Mosaicism arises after the zygote has formed and a mutation occurs during development. The mutated cell line can be passed down to offspring if the germ cells are affected.

When an individual has inherited an abnormality it is usually present in all of their cells. However some mutations like DNA code change, epigenetic alterations and chromosomal abnormalities, can occur later in development. This would result in one progeny cell line to be normal while the other cell line(s) to be abnormal. As a result, the individual is considered to be a mosaic of normal and abnormal cells.

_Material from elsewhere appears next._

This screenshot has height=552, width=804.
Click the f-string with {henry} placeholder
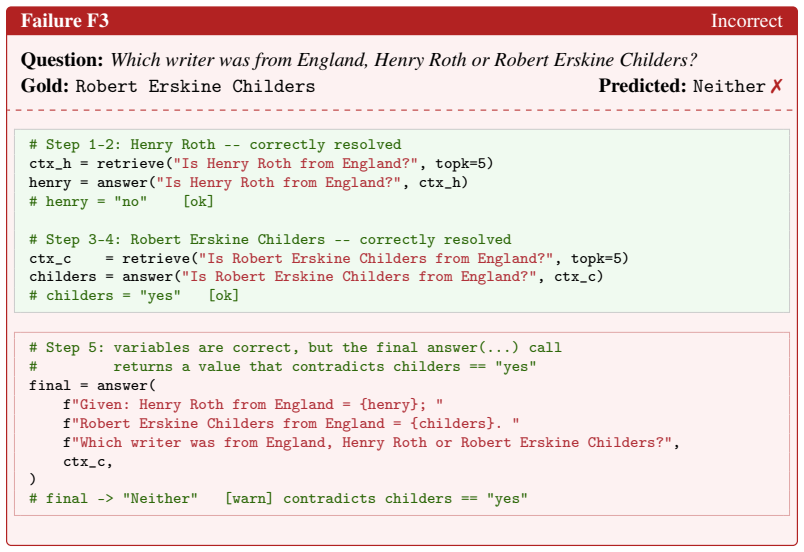253,404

Mosaicism is the occurrence of two or more cell lines with different genotypes within a single individual. It is different from chimerism which is the fusion of two zygotes, causing a new single zygote with two genotypes.

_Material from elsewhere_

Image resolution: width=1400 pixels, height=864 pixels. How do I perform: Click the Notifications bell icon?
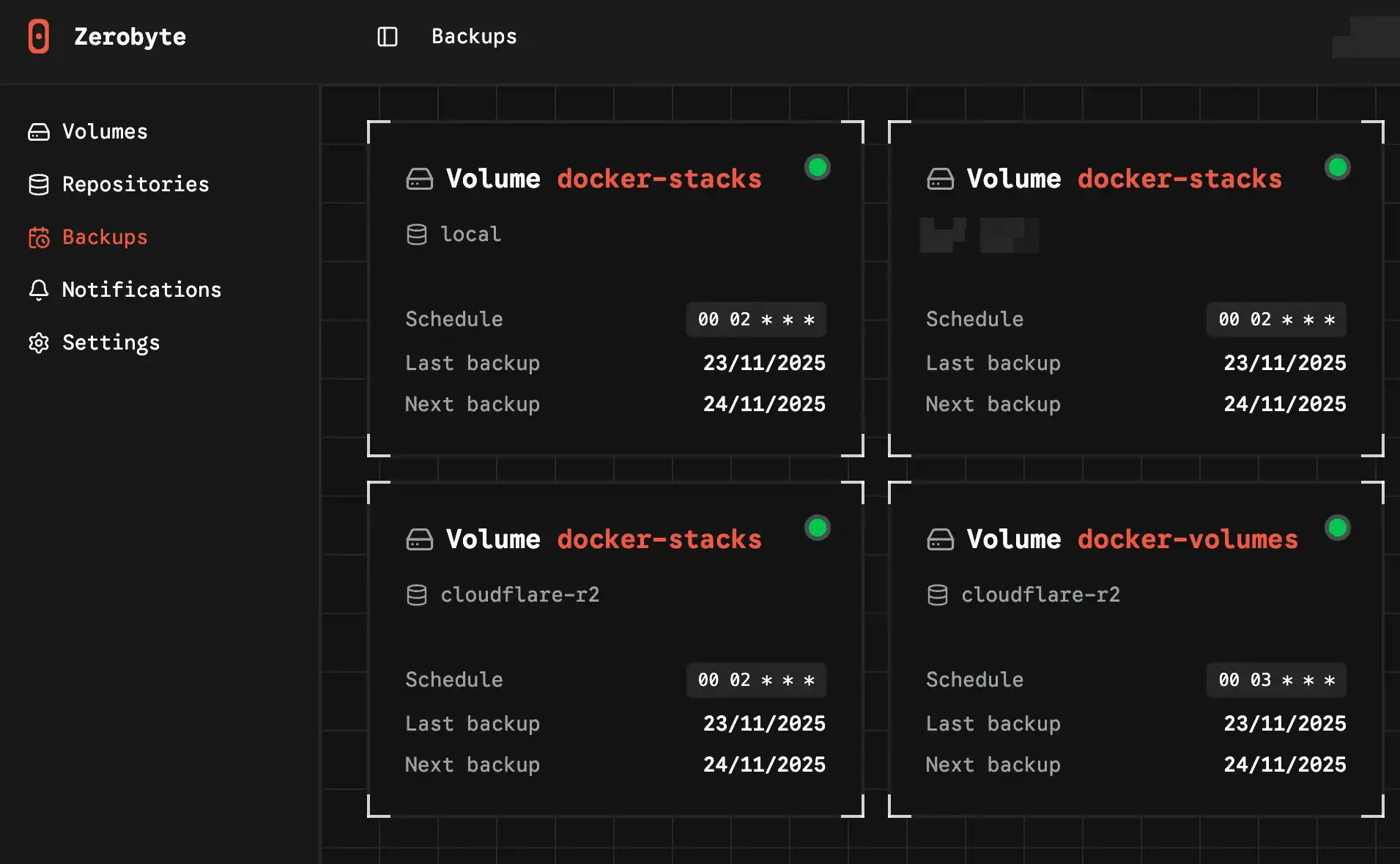click(x=39, y=290)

==== Loss of chromosome Y ====

The loss of chromosome Y (LOY) in blood cells is the most common human postzygotic mutation. It is highly associated with age, being detectable in at least 10% of blood cells for 14% and 57% of males around 70 and 94 years of age, respectively. Men with LOY have a higher all-cause mortality and cancer mortality compared with unaffected males. Additionally, LOY is associated with greater risk for Alzheimer's disease and cardiovascular disease. Smoking increases the risk of inducing LOY more than three times and has a dose-dependent effect on LOY-status.

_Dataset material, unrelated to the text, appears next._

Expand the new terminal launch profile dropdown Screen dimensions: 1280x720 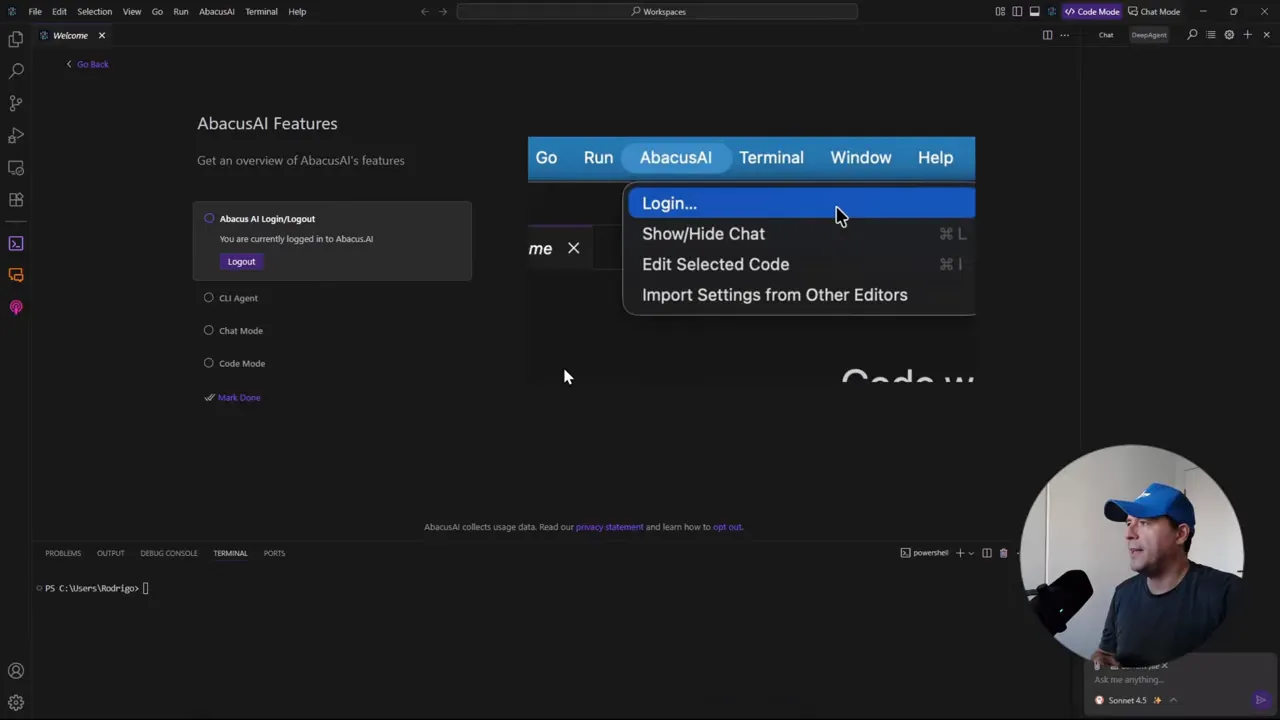point(971,553)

==== Trisomy 21 mosaicism ====
Trisomy 21 (Down syndrome) is one of the most prevalent chromosomal abnormalities amongst live births. Of all trisomy 21 pregnancies, approximately 80% end in spontaneous abortions or still-births. 1–5% of people diagnosed with having Down Syndrome are actually in fact "high-grade" trisomy 21 mosaics. The rest of trisomy 21 mosaics are marked as "low-grade" mosaics, meaning the chromosomal mutation occurs in less than 3–5% of respective tissue. While high-grade trisomy 21 mosaics, demonstrate similar features to full Down Syndrome, low-grade mosaics have a tendency to show milder features; however, the effects are quite variable depending on the distribution of the trisomic cells.

=== Somatic mutations ===
Somatic mutations are the result of a change in the genetic structure after fertilization. This type of mutation also involves cells outside of the reproductive group and thus is not transmitted to future descendants.

=== Germ-line mutations ===
Germ-line mutations are the result of a change in the genetic structure of germ cells. These mutations are able to be transmitted to the offspring and give rise to a constitutional mutation. Constitutional mutations is a mutation that when present in one cell, is also present in all other cells associated with the organism.